# Start of PAGE

A place of politics Part 3 of 3

By Alan RussellPublished 5 years ago 4 min read
The Jurors by Hew Locke

ON THE WAY from Staines to Windsor the road, the A308, runs between the Thames on the right and the fields of Runnymede on the left. In those fields are some big chairs clearly visible from the road. Why were they there? A place for a picnic but if so why? There were no trees for shade. Not there was any on this December day. No hedge lines to shelter from the wind. There they were, in the middle of a field.

My original plan for this day was to visit the JFK Memorial and the Magna Carta Memorial. As these chairs were so close to them, I now had a third objective to see them closely and satisfy my curiosity.

I closed the damp wooden gate that marked the exit from the Magna Carta memorial, took a last look back towards it and once again set foot on England’s green and soggy land. The now familiar squelch of feet on wet ground returned sounding the same as when I made my way to the JFK Memorial. I trudged across the open land to the chairs in the thickening gloom of a late December afternoon. I kept asking myself “Why” and “What” as I got closer to them. Close enough to see there were twelve chairs arranged in two lines of five facing each other and one at each end.

They were slightly bigger than any dining chair found in a home or a restaurant and cast in bronze. Each one was unique. Apart from the rustic pockmarks created during the casting process each one a had a frieze on the two sides of the panel’s sitters could rest their backs against. Impressionist images of moments in time that were inflections for the course of history.

THE TWELVE CHAIRS represent places for members of a jury in the jury room where they can discuss and decide the verdict on a case.

Hew Locke, the artist, is asking the viewer to act as members of a jury passing judgement on each of the events depicted on the twelve chairs in relation to the continuing influence of the Magna Carta.

# End of PAGE
# Start of DATASET EXCERPTS

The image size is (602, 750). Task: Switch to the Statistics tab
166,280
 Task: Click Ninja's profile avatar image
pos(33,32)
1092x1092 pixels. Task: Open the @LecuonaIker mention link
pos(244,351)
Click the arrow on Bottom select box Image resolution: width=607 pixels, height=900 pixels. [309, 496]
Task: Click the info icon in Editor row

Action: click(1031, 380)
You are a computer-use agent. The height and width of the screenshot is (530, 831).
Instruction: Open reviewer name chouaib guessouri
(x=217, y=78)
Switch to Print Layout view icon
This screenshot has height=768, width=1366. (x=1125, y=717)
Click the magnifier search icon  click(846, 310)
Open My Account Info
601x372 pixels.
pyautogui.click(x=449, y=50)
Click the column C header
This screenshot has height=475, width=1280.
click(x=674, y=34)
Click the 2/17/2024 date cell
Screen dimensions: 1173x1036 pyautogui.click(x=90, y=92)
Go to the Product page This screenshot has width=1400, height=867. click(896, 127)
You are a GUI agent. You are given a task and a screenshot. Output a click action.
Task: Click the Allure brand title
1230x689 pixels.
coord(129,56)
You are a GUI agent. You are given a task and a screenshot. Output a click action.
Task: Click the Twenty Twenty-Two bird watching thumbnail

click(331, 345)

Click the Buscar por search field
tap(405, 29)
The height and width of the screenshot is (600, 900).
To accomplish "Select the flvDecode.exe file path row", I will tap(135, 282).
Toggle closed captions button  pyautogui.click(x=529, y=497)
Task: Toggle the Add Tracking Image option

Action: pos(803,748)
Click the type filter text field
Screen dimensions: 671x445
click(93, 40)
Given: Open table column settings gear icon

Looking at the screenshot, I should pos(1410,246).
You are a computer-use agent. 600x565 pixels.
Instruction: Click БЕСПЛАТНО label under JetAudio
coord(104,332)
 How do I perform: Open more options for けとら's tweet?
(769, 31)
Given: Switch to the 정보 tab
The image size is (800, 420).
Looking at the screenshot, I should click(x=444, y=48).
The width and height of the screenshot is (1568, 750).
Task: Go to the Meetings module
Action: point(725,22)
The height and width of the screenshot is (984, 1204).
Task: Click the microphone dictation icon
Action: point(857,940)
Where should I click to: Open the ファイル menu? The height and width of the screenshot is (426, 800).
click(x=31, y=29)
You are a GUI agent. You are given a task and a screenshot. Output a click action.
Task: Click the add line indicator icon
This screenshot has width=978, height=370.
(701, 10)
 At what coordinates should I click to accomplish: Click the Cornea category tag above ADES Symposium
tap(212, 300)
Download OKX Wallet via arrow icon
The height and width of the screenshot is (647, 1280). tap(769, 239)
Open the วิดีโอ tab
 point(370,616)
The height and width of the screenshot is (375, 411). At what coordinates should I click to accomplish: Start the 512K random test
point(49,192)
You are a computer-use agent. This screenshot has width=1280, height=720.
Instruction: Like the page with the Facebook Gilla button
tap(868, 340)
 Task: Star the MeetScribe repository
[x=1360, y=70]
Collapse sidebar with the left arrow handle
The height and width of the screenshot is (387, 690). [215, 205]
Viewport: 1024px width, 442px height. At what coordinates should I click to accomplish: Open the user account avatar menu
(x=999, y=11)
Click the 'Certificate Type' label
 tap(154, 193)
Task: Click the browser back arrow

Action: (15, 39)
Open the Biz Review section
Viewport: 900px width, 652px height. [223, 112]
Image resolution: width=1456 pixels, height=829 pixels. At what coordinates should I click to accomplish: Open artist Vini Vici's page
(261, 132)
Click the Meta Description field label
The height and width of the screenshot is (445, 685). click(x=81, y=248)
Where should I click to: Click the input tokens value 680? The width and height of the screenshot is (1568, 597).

# End of DATASET EXCERPTS

> **TASK LIST**:
a – Answer these questions about the account of the chairs at Runnymede:
(i) Which road runs between the Thames and the fields of Runnymede?
(ii) What material are the chairs cast in?
(iii) What do the twelve chairs represent?
b – Extend the account of the chairs at Runnymede past its final sentence.

> **ANSWERS PROVIDED**:
a –
(i) The A308.
(ii) Bronze.
(iii) Places for members of a jury in the jury room, where they can discuss and decide the verdict on a case.

b –
People refer to these points of inflection as moments when history has been changed. We hear that on the news as the opening line for an article about regime changes or cataclysmic events of any sort. History cannot be changed as it is in the past. Whatever constitutes “history” is indelible. Someone may come along in subsequent years and either rewrite or delete it altogether to conform with their own agendas, but “history” will always be there. There cannot be a future “history” so it has to be asked “How can history be changed?” It cannot. It can only be given a foundation in a moment of time such as 22nd November 1963 (Kennedy assassination) or 15th June 1215 (Signing of the Magna Carta) from which it will set its own course that subsequent generations can then reflect on as “history” as they attempt to link the past to the present or in some cases deny the link ever existed.

The friezes on the fronts and backs of the chairs are based on the themes of the struggle for freedom, rule of law and equal rights; moments of historical inflection that are indelible. Those themes, like the nearby Thames which can trace its source to Lechlade in Oxfordshire, can trace their origins to the Magna Carta. And like the Thames that bends and curves through the English countryside the history made, and the abundance of case law and statutes established since 1215, the progress of those basic principles enshrined in the Magna Carta has not been a straight line.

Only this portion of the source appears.